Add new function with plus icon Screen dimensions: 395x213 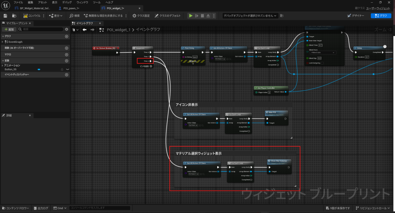coord(66,48)
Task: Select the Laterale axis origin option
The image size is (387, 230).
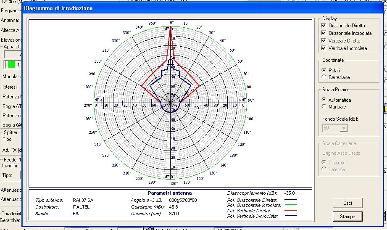Action: [x=324, y=169]
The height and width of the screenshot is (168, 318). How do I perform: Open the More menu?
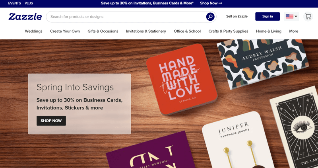[293, 31]
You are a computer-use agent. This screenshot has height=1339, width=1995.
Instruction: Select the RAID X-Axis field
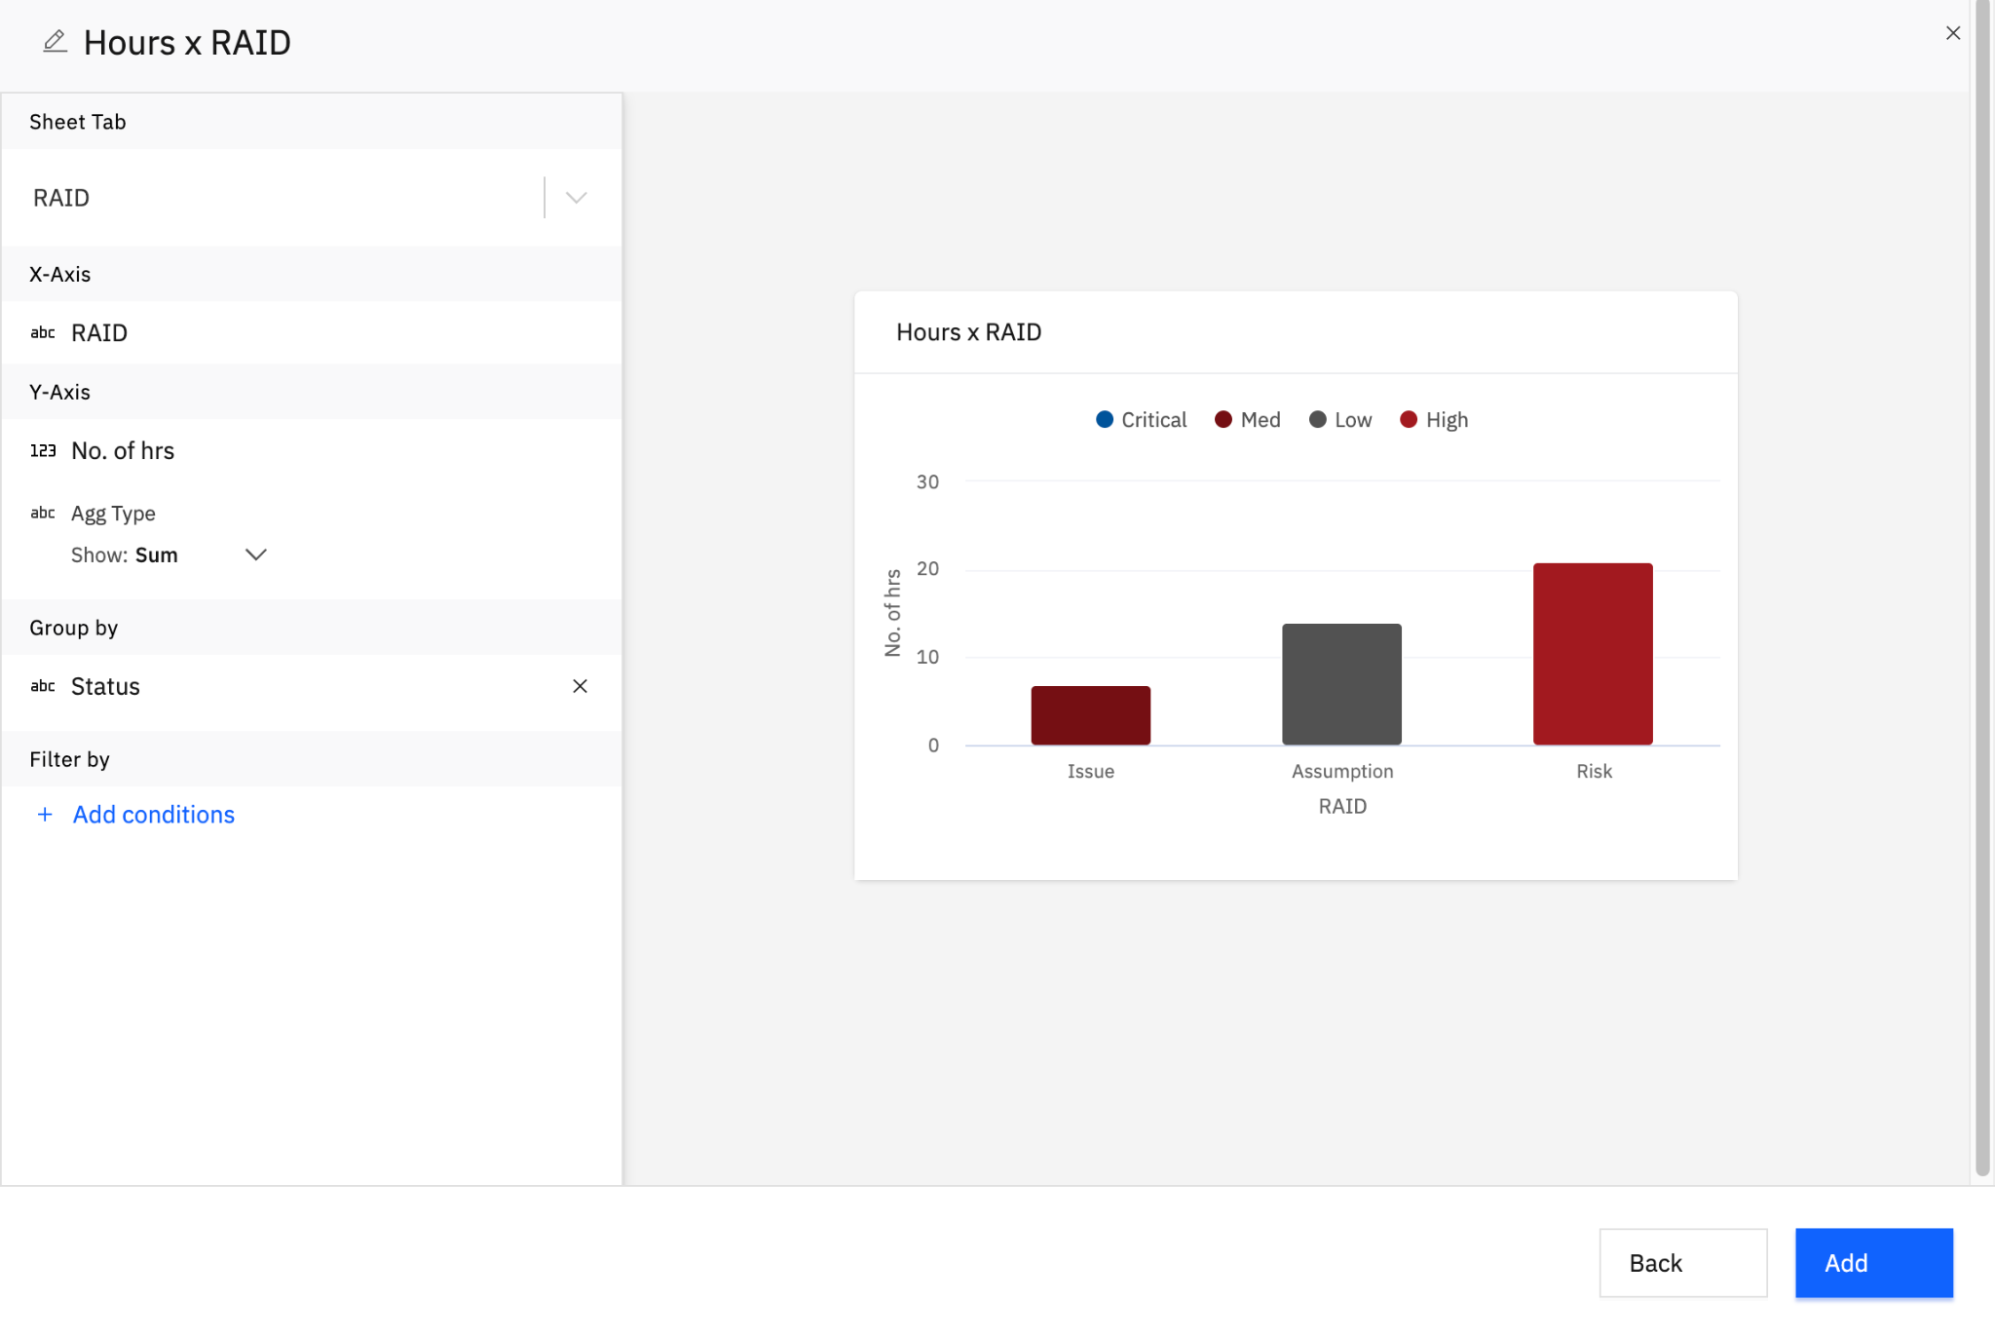[99, 333]
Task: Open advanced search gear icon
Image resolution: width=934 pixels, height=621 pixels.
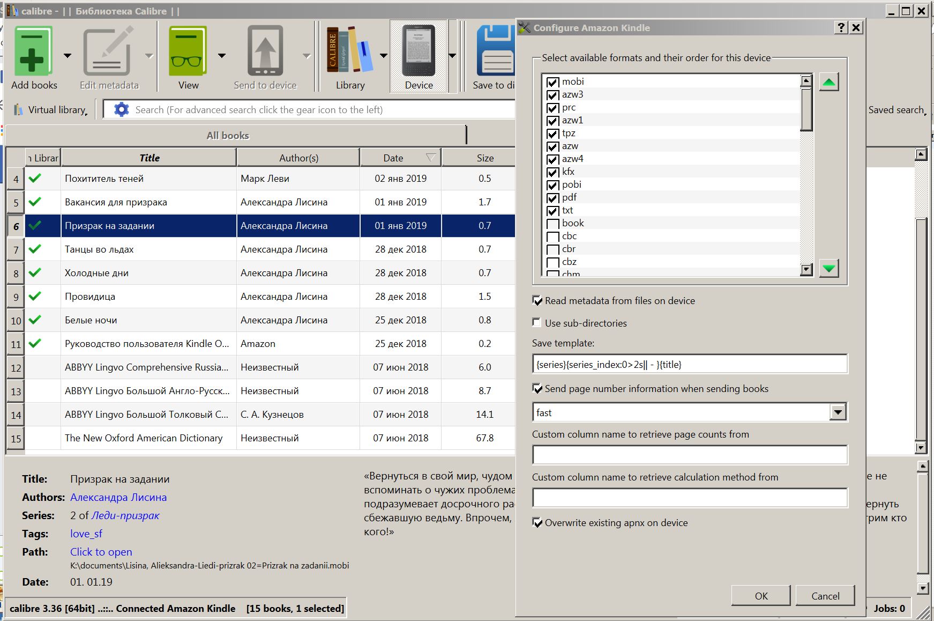Action: [122, 109]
* * * * * * *
WHAT THE TASK REQUIRES
Give the data again word for word, starting at the line that contains "Task: Open advanced search gear icon" and ending at the last line of the data, with both included. Leave the pictures out.

SOLUTION
Task: Open advanced search gear icon
Image resolution: width=934 pixels, height=621 pixels.
Action: [122, 109]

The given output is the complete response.